SBB took possession of two locomotives, 10001 (1st series, condition 1950s, location Olten) and 10044 (2nd series, location Rapperswil) into their inventory of the historic locomotives. Six locomotives were sold to the Classic Rail association. Three more were sold to German organizations. Two ended up in the Darmstadt Railway Museum and the third was acquired by a private individual. The remaining locomotives were demolished. Classic Rail Locomotives sold four of the locomotives to the now defunct Mittelthurgaubahn, MThB for short, which used them in free access in Switzerland for various transport tasks. This happened to the displeasure of SBB, as it had linked the sale to Classic Rail with the fact that the Re 4/4^{I} was no longer to be used on the SBB network. Two of these locomotives were subsequently owned by Rail4chem as Re 416 with the numbers 626 and 627.

The locomotive 10034 in TEE livery has been used by the railway club TEE CLASSICS in front of museum trains since 2009.

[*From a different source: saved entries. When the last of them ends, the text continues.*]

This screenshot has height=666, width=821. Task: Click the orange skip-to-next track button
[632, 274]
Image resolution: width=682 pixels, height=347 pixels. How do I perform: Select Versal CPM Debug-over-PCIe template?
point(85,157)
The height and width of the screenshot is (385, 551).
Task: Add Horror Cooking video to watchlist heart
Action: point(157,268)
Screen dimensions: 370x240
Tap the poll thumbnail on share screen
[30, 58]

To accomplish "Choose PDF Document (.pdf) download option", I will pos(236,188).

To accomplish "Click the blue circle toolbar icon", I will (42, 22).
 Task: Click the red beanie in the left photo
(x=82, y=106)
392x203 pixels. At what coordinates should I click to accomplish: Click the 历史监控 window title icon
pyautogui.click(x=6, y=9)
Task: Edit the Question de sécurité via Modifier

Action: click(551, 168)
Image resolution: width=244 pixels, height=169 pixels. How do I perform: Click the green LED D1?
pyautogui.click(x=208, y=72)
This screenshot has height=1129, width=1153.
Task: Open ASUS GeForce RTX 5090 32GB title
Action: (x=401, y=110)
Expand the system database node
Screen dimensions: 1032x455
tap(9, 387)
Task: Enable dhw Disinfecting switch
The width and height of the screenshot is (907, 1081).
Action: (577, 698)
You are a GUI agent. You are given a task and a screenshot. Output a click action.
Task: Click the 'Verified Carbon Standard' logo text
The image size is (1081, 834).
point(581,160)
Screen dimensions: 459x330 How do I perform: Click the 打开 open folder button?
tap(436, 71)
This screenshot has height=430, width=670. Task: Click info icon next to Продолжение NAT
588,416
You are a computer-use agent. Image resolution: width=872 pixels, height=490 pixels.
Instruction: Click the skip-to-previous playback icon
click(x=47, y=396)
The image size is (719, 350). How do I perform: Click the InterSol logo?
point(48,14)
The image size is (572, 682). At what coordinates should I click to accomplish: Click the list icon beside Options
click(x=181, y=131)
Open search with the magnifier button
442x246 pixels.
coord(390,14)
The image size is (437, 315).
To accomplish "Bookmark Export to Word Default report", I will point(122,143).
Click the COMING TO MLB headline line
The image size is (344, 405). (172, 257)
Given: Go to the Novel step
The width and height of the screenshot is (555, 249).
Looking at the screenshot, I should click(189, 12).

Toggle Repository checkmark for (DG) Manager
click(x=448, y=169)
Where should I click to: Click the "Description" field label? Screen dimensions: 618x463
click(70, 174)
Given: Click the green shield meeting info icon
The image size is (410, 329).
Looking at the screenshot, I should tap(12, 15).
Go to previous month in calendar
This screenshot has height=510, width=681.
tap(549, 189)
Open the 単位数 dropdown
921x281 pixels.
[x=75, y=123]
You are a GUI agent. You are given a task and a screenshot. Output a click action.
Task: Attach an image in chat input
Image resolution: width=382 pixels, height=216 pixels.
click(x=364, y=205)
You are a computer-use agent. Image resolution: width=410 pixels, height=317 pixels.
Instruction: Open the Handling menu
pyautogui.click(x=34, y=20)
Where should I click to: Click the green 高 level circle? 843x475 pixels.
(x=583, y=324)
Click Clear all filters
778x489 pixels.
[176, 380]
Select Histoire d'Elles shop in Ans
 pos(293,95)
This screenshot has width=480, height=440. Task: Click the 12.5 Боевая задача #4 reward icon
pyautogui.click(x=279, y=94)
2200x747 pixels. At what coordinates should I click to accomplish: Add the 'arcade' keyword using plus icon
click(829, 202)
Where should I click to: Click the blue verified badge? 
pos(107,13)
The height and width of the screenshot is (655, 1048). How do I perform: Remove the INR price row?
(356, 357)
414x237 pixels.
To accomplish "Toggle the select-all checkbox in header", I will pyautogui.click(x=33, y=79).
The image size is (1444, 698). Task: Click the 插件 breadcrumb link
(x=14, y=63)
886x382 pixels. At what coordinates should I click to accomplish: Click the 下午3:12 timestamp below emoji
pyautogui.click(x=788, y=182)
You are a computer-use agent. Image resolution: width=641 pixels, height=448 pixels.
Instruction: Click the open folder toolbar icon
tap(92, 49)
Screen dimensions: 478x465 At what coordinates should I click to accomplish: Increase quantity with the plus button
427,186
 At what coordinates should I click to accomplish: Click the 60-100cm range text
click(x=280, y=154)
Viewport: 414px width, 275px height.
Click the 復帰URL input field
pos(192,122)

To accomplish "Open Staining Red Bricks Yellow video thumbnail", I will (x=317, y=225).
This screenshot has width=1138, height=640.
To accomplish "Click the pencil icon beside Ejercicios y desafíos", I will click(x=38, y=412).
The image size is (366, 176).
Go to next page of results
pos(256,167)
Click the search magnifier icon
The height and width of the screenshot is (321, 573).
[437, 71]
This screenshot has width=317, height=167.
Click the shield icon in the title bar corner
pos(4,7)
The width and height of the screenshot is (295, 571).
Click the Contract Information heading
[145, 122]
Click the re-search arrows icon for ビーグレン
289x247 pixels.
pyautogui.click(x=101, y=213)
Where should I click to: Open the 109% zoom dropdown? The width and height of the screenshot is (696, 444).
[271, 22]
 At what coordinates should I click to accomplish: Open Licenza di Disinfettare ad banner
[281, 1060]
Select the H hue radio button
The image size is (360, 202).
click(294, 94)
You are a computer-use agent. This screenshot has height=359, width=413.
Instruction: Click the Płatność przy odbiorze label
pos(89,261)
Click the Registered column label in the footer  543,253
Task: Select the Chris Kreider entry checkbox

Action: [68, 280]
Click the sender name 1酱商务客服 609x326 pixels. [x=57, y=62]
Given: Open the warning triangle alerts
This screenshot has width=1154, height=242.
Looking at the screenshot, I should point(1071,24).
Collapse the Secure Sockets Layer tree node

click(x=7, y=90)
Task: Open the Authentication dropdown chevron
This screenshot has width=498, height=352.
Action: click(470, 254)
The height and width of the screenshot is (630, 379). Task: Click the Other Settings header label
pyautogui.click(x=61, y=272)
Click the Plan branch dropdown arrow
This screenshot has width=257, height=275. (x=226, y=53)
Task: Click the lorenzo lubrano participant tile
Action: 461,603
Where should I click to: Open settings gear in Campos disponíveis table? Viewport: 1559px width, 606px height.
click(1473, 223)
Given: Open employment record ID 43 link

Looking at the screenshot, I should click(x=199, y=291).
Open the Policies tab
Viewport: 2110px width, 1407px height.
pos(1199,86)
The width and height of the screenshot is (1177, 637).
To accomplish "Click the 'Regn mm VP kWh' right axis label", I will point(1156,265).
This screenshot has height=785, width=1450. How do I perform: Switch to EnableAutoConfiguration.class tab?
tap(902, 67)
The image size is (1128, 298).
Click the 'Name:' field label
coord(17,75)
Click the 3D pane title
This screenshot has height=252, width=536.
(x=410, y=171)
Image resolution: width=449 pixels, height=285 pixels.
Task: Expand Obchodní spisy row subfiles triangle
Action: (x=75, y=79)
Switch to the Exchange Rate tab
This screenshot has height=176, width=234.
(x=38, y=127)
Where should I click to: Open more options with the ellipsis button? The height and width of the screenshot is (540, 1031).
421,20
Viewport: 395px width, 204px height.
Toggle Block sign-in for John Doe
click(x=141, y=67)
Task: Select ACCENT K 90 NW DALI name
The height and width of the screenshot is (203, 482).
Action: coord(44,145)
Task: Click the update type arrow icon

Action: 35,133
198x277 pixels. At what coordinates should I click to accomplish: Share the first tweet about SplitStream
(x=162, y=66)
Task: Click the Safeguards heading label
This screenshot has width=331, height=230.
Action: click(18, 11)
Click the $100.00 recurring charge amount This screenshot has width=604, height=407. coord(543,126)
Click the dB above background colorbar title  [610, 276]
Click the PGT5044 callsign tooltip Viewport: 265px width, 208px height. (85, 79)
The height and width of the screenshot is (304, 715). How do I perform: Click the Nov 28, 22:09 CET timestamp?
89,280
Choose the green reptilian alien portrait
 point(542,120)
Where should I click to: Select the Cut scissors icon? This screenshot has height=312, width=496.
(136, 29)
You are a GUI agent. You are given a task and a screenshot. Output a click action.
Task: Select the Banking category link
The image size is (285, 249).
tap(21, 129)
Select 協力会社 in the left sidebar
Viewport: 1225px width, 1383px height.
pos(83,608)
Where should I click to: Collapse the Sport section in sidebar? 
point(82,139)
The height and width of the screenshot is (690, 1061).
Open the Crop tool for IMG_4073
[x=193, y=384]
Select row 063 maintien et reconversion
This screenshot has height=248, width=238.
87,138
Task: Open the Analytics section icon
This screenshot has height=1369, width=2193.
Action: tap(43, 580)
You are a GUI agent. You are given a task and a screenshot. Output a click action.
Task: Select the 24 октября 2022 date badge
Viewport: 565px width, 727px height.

The extant locomotives are:

| Owner | Road number | Status |
|---|---|---|
| SBB Historic | 10001 | operational |
| Classic Rail AG | 10002 | static display in Luino (I) |
| Centralbahn AG | 10006 | not operational (roster) |
| Centralbahn AG | 10008 | not operational (roster) |
| Classic Rail AG | 10009 | operational |
| Classic Rail AG | 10016 | operational |
| Centralbahn AG | 10019 | not operational (roster) |
| Swisstrain SA | 10032 | not operational |
| TEE Classics | 10034 | operational |
| Swiss Rail Traffic AG | 10039 | operational |
| Classic Rail AG | 10042 | not operational |
| SBB Historic | 10044 | mothballed |
| Classic Rail AG | 10046 | static display at Locorama Romanshorn |

==See also==

- Franz Eberhard: Leichtbaulok Re 4/4I. Geramond Verlag, Munich 1999, ISBN 3-932785-53-3
- Claude Jeanmaire: The electric and diesel-powered vehicles of Swiss railways. The locomotives of the Swiss Federal Railways (SBB).
- Karlheinz Hartung: Small type customer Swiss locomotives. Transpress Verlag, Stuttgart 1997, ISBN 3-613-71069-2.
- Franz Eberhard, Hansueli Gonzenbach: Faszination Re 4/4 I. The popular light fast train locomotive of the SBB: the original and its replicas. Fachpresse Zürich, Zürich 2007, ISBN 3-9522945-9-4.